İlk defa bir konferansta denk geldiğim rekaberlik kavramı, rekabet ve birlik kelimelerinin birleşmesinden oluşuyor. Böylesine iki zıt kelimenin bir arada anılmasını ilk başta yadırgayabilirsiniz ama aslında uygulayabilene bir çok avantajı da beraberinde getiriyor.
***
Kazanmak, birisinin de kaybettiği anlamına gelir. İşte rekaberlik kavramı tam bu noktada hayatımıza giriyor ve bize şu mesajı veriyor: “Pastayı genişlet! Hem sen kazan hem de başkası kazansın”. Bu durum bir futbol maçı için ya da elemeli başka yarışlarda pek geçerli değil ama ticaretle uğraşan kesim tarafından rahatlıkla uygulanabilecek ve uygulanması gereken bir şeydir.
***
Büyüklerimizin yaşamlarından verilen örneklerden birisi de bir esnafın siftah yapmayan başka bir esnafı da düşünerek, kapısına gelen müşterisini ona yönlendirmesidir.
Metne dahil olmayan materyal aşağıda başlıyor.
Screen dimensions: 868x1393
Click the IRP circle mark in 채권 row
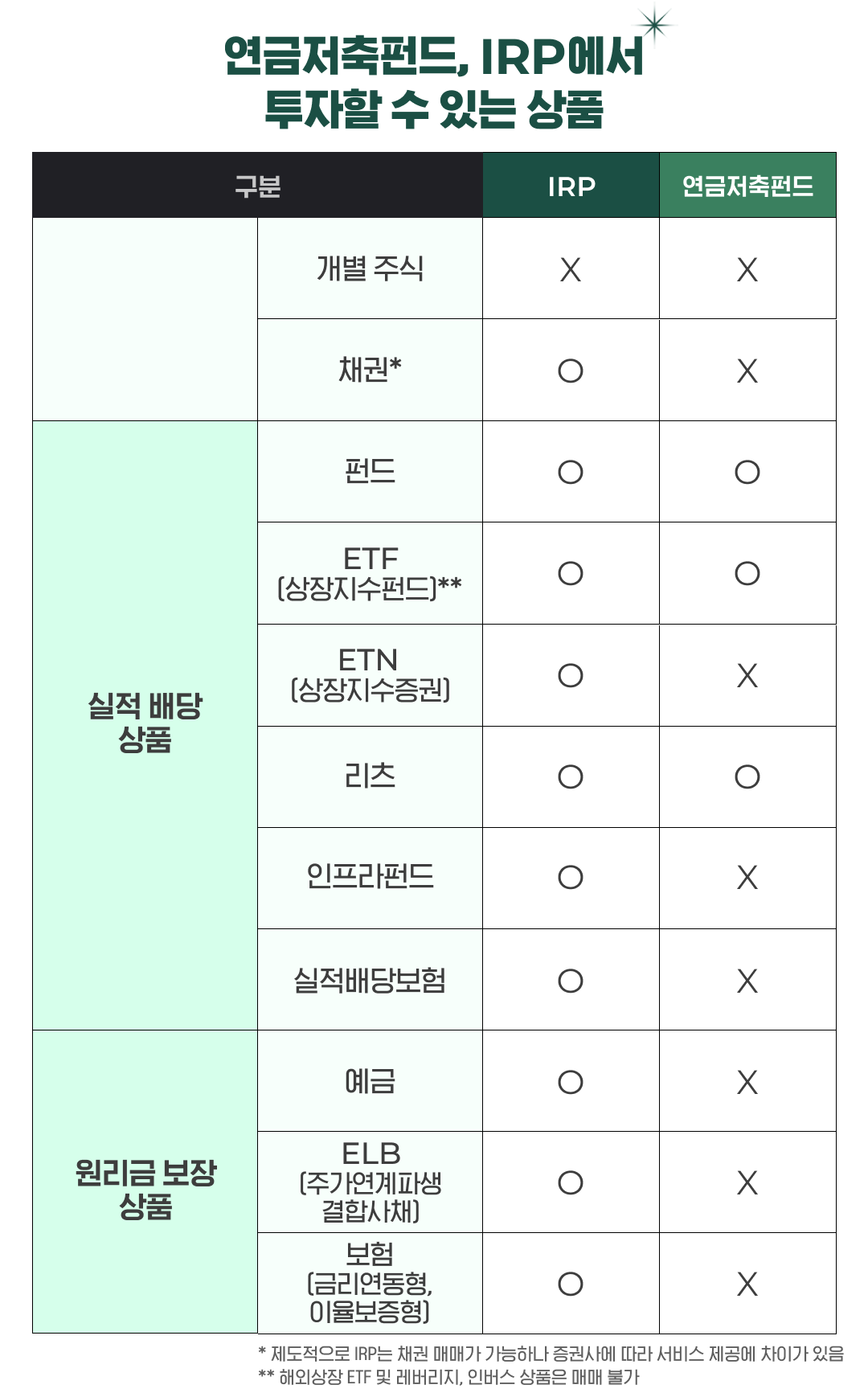571,371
Bu örnek rekaberlik kavramının en basit örneklerinden birisidir. Günümüzde rekaberlik kavramını en çok dijital alanda gözlemliyoruz. Bugün Apple, Samsung, Google, Tesla gibi büyük teknoloji şirketlerinin birbirlerini öldürmeyip yaşatarak birlikte geliştirdikleri projeler sayesinde teknoloji alanında günlük hayatımızı kolaylaştıran birçok kolaylık elde edebiliyoruz. Örneğin elektrikli araba üreticisi olan Tesla, sahip olduğu teknolojiyi başka araba üreticileri ile de paylaşarak elektrikli arabanın kitlelere yayılmasını arzuluyor. Bu sayede hem satışlarını arttırabilmeyi hem de elektrikli olduğu için içinde nefes aldığımız dünyayı daha da yaşanabilir bir hale getirmeyi hedefliyor.
***
Hep ben kazanayım rakibim olmasın düşüncesi o kimseye kısa süreli mutluluk sağlar. Dünya savaşlarını düşünün: Kazananlar da en az kaybedenler kadar yıkıma uğramıyor mu? Dolayısıyla yarışırken bile çatışma ortamı değil, işbirliği ortamı hazırlamak gerekir.
***
Bu konuda iş hayatındaki derneklere çok iş düşmektedir. Birbirine rakip olan şirketlerin bir araya gelip geneli kapsayan projeler üretmesi gerekir. Örneğin günümüzdeki bir çok şirket, en önemli sınavını mevcut işini gelecek nesile aktarırken vermektedir. Bu konuda geneli kapsayacak çalıştaylar, sempozyumlar, konferanslar düzenlenmesi, bir çok şirketin bu konuda bilinçlenmesini sağlar. Rakip şirketin ilk nesilden sonra yaşamını sona erdirmesi aslında bir kazanç değil bir kayıptır. Şirketlerin yaşaması gerekir ki ülkemiz ekonomik anlamda gerekli güce ulaşsın, enflasyon, faiz, döviz kuru gibi işimizi direkt etkileyen ekonomik göstergeler normal seviyede olsun. Şirketler kazanç sağlasın, vergi üretsin ki devletimiz yaşasın ve bizlere daha iyi hizmet sunsun, diğer ülkelerle rekabet edebilir hale gelsin.
***
İslam Peygamberi Hz.Muhammed (sav) bir hadisinde şöyle demiştir: Kişinin öldükten sonra geride bıraktıklarının en hayırlısı şu üç şeydir: Salih evlat, kendisi öldükten sonra da sevabı kendisine ulaşan devamı olan bir sadaka (ör:vakıf) ve kendisinden sonra amel edilen bir ilim. Bu hadisteki son sayılandan da anlıyoruz ki sahip olunan ilmi başkalarından gizlemeyip ondan fayda sağlayacak başkalarıyla paylaşmak oldukça önemlidir.
***
Kimlerle rekaberlik içinde iş birliğinde bulunabiliriz diye düşünmeliyiz. Tabii ki bizler için çok stratejik olan herşeyi paylaşalım demiyoruz ama yaptığımız işlerde rakibimizin de menfaatini gözetecek genel faydaları onlardan esirgemeyelim. Şeyh Edebali’nin Ertuğrul Gazi’ye verdiği öğütlerden birisiyle yazıyı noktalıyorum: “İnsanı yaşat ki devlet yaşasın!” Herkese hayırlı kazançlar dilerim.